A Death Sentence
When I finally decided to see a psychiatrist I told him about it and how scared I was. I was hoping she'd tell me I'm fine, I'm not bi polar, I just need to be medicated for depression and anxiety. He held my hand as I called to set up my first appointment. The day of my appointment came and I was off but he was at work. I took the call in the vet parking lot as my emotional support dog, Buddy, got his updated vaccines. I was shaking as I talked to her, I'm sure she could hear it in my voice too. Towards the end of our call I asked her what she thought, and she said I'm going to be put on medication for bi polar disorder. It felt like a death sentence. I had no idea if this would affect my relationship with my boyfriend, family, friends, and that scared me.

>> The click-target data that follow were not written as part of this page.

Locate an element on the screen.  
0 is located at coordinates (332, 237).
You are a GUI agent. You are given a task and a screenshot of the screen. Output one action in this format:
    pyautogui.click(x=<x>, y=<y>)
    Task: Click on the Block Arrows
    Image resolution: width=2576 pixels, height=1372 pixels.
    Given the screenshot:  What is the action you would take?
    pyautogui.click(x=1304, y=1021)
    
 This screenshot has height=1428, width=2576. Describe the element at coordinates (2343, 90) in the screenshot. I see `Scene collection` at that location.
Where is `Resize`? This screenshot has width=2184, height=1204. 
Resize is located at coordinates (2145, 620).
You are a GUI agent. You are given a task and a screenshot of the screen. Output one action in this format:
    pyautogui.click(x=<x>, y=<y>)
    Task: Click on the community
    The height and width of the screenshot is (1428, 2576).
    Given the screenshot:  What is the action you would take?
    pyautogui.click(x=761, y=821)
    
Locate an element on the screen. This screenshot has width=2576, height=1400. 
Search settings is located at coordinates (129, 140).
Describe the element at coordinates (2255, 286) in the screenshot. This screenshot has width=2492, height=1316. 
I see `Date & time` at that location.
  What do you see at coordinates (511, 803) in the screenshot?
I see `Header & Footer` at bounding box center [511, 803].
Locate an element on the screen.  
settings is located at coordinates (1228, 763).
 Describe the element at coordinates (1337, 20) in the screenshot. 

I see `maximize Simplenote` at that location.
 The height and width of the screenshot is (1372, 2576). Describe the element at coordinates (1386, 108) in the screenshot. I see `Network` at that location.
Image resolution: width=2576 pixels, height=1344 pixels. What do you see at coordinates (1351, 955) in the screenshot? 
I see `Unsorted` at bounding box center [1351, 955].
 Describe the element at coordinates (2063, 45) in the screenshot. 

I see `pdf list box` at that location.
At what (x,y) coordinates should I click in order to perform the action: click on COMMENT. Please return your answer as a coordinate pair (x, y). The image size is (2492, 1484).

When people hear bi polar they think, "crazy" "psycho" "reckless" "dangerous", and when I'm manic yes, I might act a little crazy but nothing like they think. But what they forget is, "confused" "lonely" "scared" "sad" "unmotivated" "tired". They only see you as manic, not for what it really is or what it really feels like.
I told my boyfriend how it went and what happened. I asked him if it changed anything and he said, "I'll stand by you through it all". When I tell you I cried, I mean I ugly cried for a solid thirty minutes.
Have you ever met someone who didn't see your flaws as flaws? Someone who truly saw you as the person you are versus who you think you are? That's him. He is my daily dose of truth in all the lies I've been told about myself. I got lucky. I have an amazing boyfriend, family, friends, and support system. And for those reading, if you don't have those things, I'll be that for you.